Conclusions: The majority of deaths on the modern battlefield are nonsurvivable. Improved methods of intravenous or intracavitary, noncompressible hemostasis combined with rapid evacuation to surgery may increase survival.

Analyzing combat mortality data determines new strategies for treatment, equipment, and training and focuses research agendas to meet contemporary goals and needs. In civilian systems of trauma care, analysis of deaths from injury has long been a cornerstone of trauma system development and is essential to ongoing evaluation.[1,2] Equivalent studies have been conducted on several military data sets,[3,4,5] most recently from Vietnam casualties described by the Wound Data and Munitions Effectiveness Team (WEDMET) database. WEDMET has directed military medical research, logistics, and medical tactics since that time, but it is now 40 years old. Changes in body armor, improved medical care, equipment, and training since Vietnam raise the question of the applicability of the WEDMET data in the current experience. Additionally, and perhaps more importantly, 30 years of experience in maturing trauma systems research have transformed methods of death analysis.[6] The reliability of this study type has been analyzed in the past.[7] In 1992, the Preventable Death Study Group determined that a multidisciplinary group, using a panel consensus rule, with autopsy reports, adequate medical records, and a standardized approach, can approximate the upper bound for potentially preventable deaths.

Tactical Combat Casualty Care (TCCC) is designed to provide all Special Operations Forces (SOF) operators (medical and nonmedical) in deploying units with sufficient medical skills to sustain casualties until evacuation and if necessary, while under fire.[8,9]

TCCC training emphasizes:

  • Tourniquets for extremity wounds with life-threatening bleeding to gain initial control of hemorrhage.

  • Sustained direct pressure for severe external bleeding in an anatomic location where a tourniquet cannot be applied.

  • Proper casualty positioning and cricothyroidotomy instead of intubation for maxillofacial trauma associated with airway trauma.

  • Needle decompression of tension pneumothorax.

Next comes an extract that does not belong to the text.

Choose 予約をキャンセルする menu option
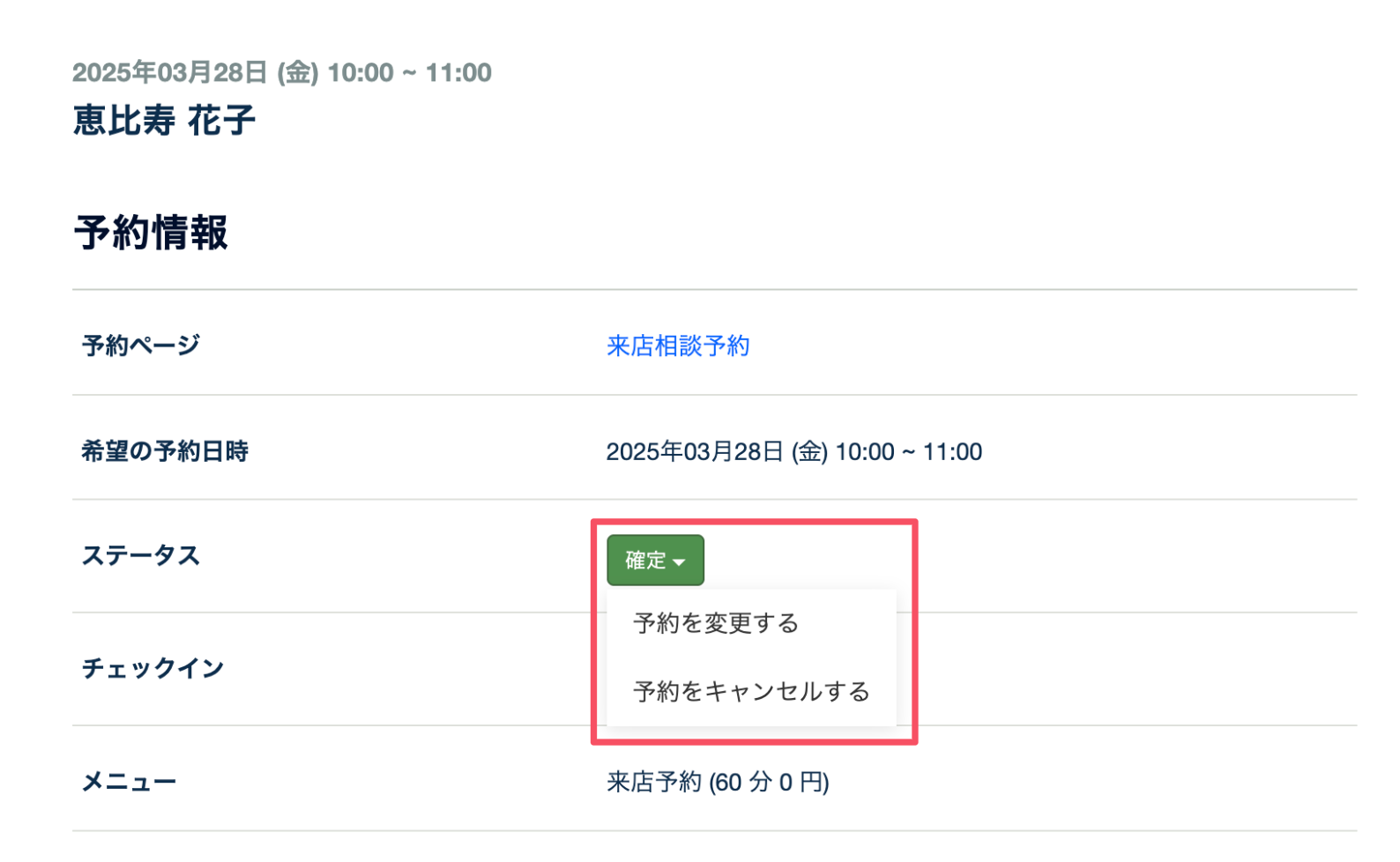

The goal of this review was to identify which fatal injuries in the SOF between 2001 and 2004 were potentially survivable and would have been amenable to TCCC prevention and treatment modalities. The resulting data was compared with previously published data from civilian and military trauma autopsy studies. The second focus of this study was to use these findings to identify potential areas of improvement for future treatment, training, or equipment and to direct future research initiatives.